(Beginning of Input records)

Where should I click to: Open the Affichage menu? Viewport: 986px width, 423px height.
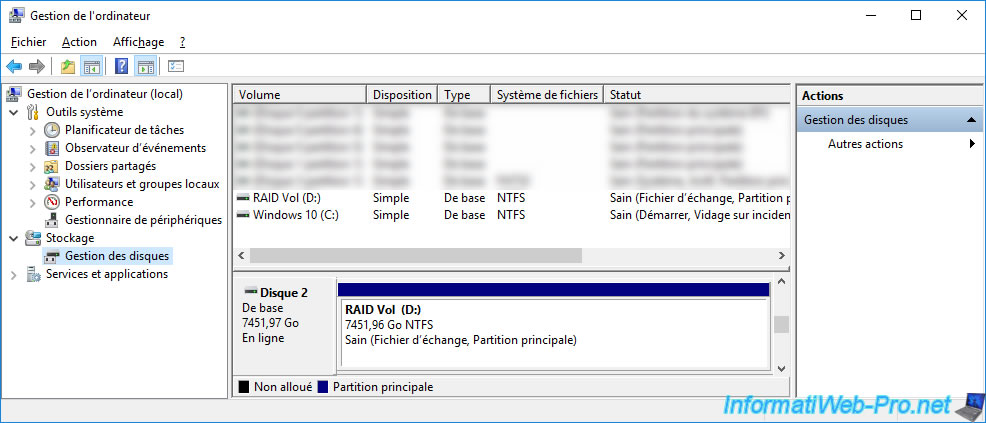(x=138, y=42)
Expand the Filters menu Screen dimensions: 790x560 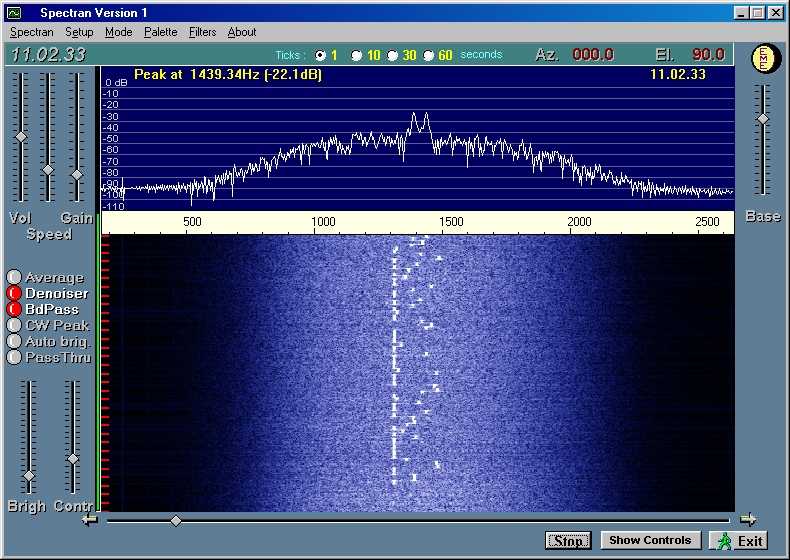202,32
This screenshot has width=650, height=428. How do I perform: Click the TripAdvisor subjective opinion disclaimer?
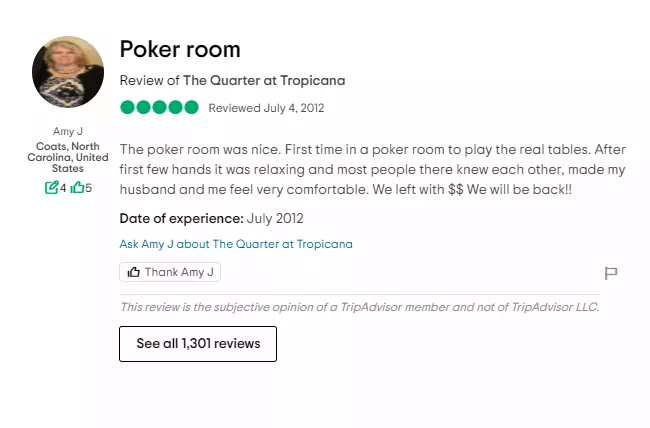click(359, 307)
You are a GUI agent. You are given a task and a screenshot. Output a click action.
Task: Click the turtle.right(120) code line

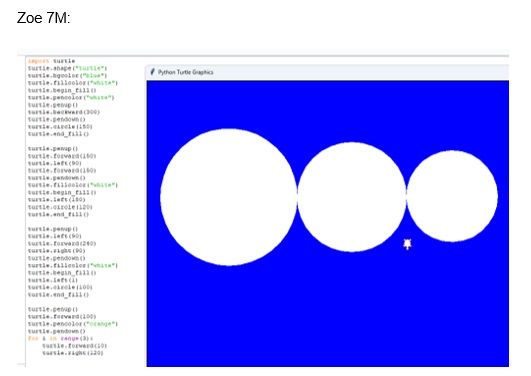73,353
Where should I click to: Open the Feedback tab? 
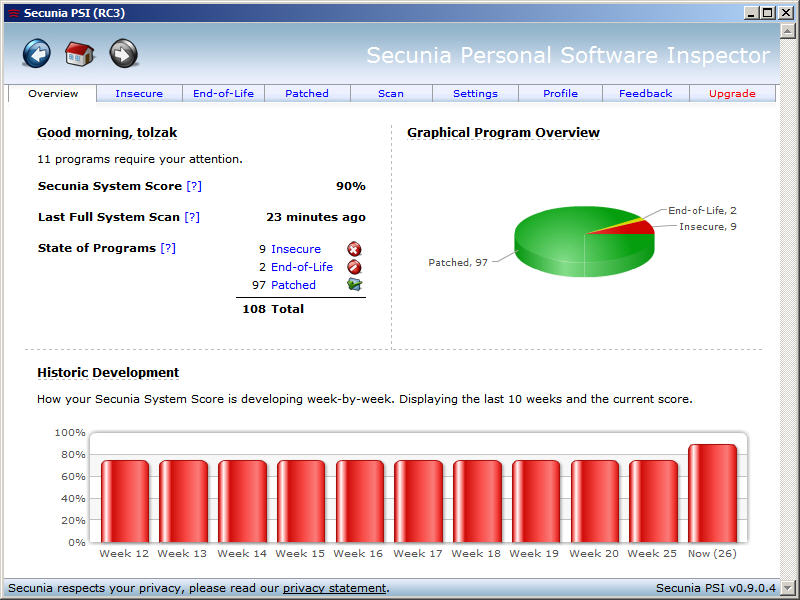645,94
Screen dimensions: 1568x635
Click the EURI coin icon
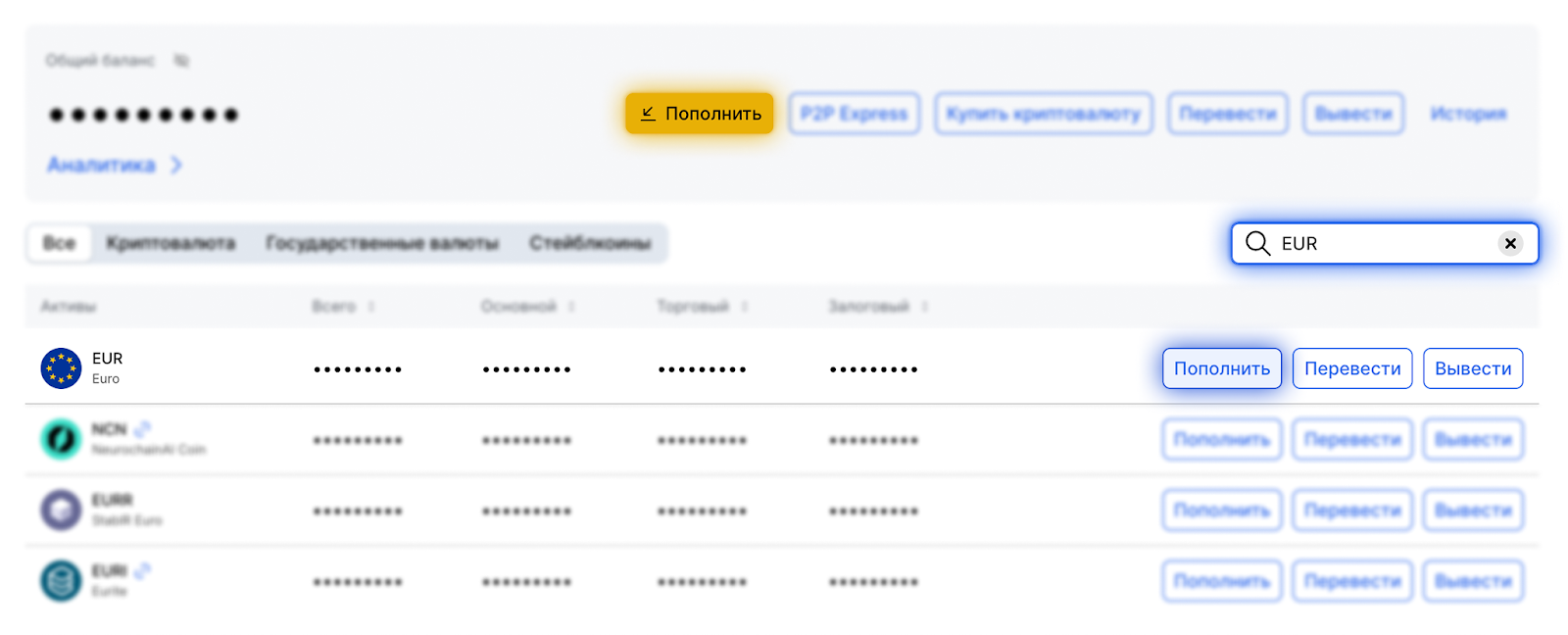point(61,581)
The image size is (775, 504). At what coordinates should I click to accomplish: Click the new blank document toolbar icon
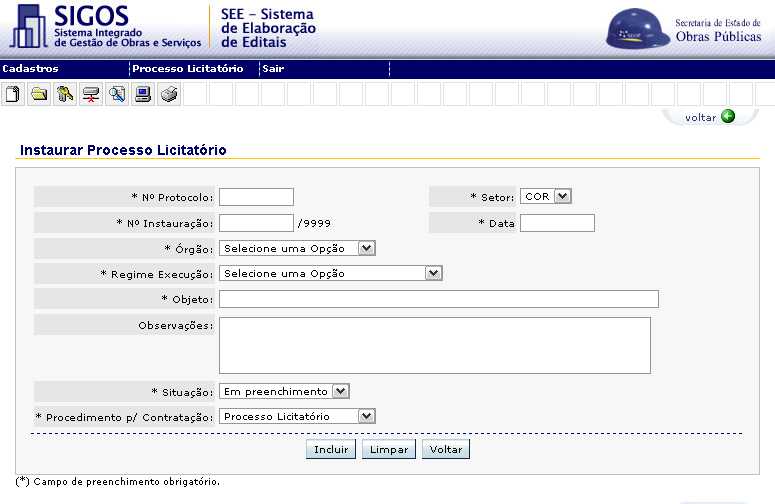tap(13, 95)
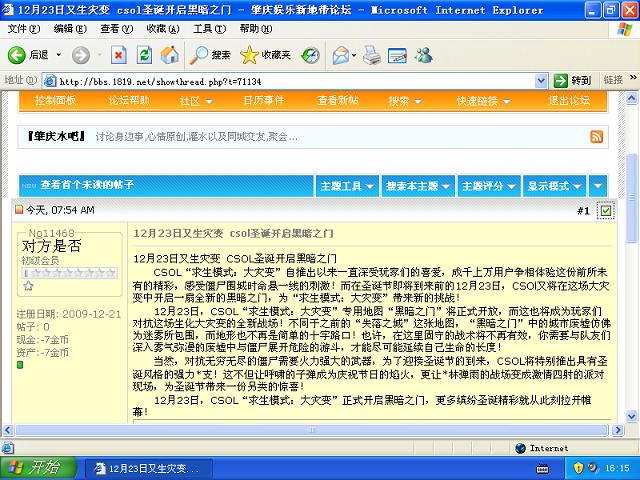Go to Home page icon
640x480 pixels.
point(170,54)
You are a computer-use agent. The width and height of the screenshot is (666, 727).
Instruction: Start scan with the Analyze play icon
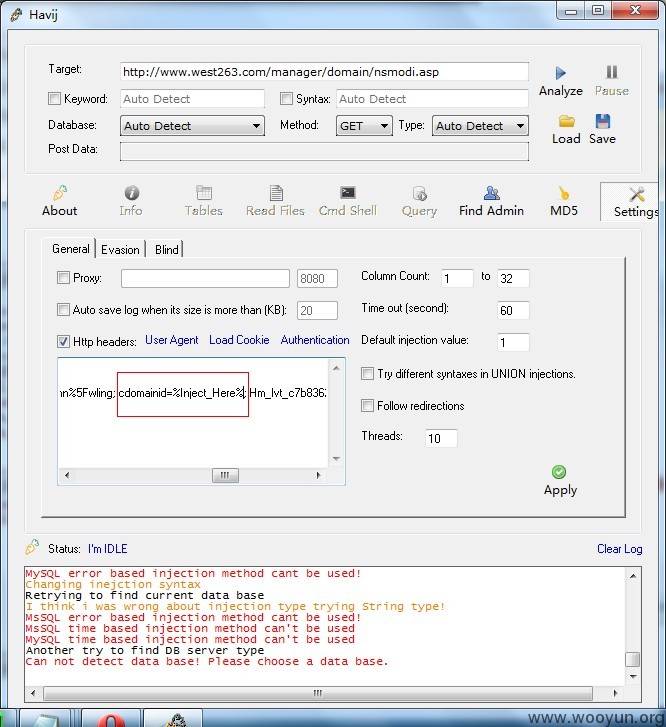561,73
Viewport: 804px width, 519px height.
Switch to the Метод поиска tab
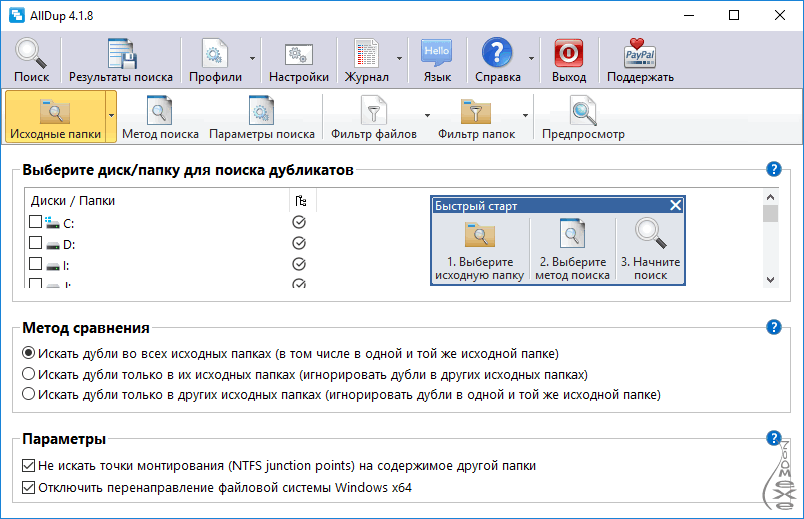tap(161, 117)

(End of Input records)

● **Exercise brief**
Show every line above in which the word "agent" is found.

● **Problem solution**
You are a GUI agent. You are given a task and a screenshot. Output a click action.
You are a computer-use agent. The width and height of the screenshot is (666, 727).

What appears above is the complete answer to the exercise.